A new study has untangled the process by which brain cells in Alzheimer's patients degenerate, a mystery which scientists have not been able to explain fully till now. The team from the University of North Carolina School of Medicine (UNC) believe the findings will open up new avenues of research into how to treat and prevent the disease.
In the brains of people with the disease, three seemingly separate phenomena can be observed. Firstly, there are abnormal amounts of two different proteins – called amyloid beta and tau. As well as this, the brain's immune cells –which protect the body against infectious disease and foreign invaders - are usually found in an activated state. But scientists have struggled to understand how these three contributing factors combine to drive the disease.
However, the UNC team have established a link between the three elements by examining lab-grown human cell cultures which were designed to mimic conditions in the brain. They found that the amyloid beta proteins created a striking inflammatory response in the body's immune cells which in turn can damage neurons – the cells that transmit electrical impulses in the brain.
Following this realisation, they were able to show how this kind of neuron damage led to the formation of abnormal swellings resembling a string of beads. These formations were filled with the tau protein. Bead-like structures such as these are often found in the brains of Alzheimer's patients.
This 'beading' process, as it is known, has been observed in Alzheimer's patients and has been considered an early sign of brain damage. However, up until now, the link between tau proteins and 'beading' was unclear. Scientists were also not certain if 'beading' necessarily led to Alzheimer's disease.
"It's exciting that we were able to observe tau - the major Alzheimer's protein - inside these beaded structures," said Todd Cohen, an assistant professor of neurology. "We think that preventing these structures from forming would leave people with healthier neurons that are more resistant to Alzheimer's."
Finally, the researchers identified the important role of two more proteins – called MMP-9 and HDAC6 respectively – which act as a catalyst, creating the perfect conditions for these interconnected processes to occur.
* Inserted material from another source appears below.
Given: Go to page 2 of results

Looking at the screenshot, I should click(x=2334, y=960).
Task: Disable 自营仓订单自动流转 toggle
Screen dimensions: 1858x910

They are also found in high concentrations in the brains of Alzheimer's patients.
The implications of this are important because now that these two crucial proteins have been identified, they could be targeted by new drugs which could treat or even prevent Alzheimer's. In fact, drug companies are currently developing and testing HDAC6 inhibitors which work by limiting the effects of this protein. These drugs have performed surprisingly well in early studies but scientists have not fully understood the mechanisms by which they were working.
"Our work might explain why HDAC6 inhibitors have shown such early promise," Cohen adds.
Furthermore, treatments focused on blocking the effects of MMP-9 and HDAC6 could also prove useful elsewhere. This is because the creation of the bead-like structures seen in the experiment is also seen in various other neurodegenerative conditions, as well as head injuries. This 'beading' has even been detected on a small scale in otherwise healthy elderly brains. Indeed, Cohen suggests that it might be one of the processes that contributes to general cognitive decline.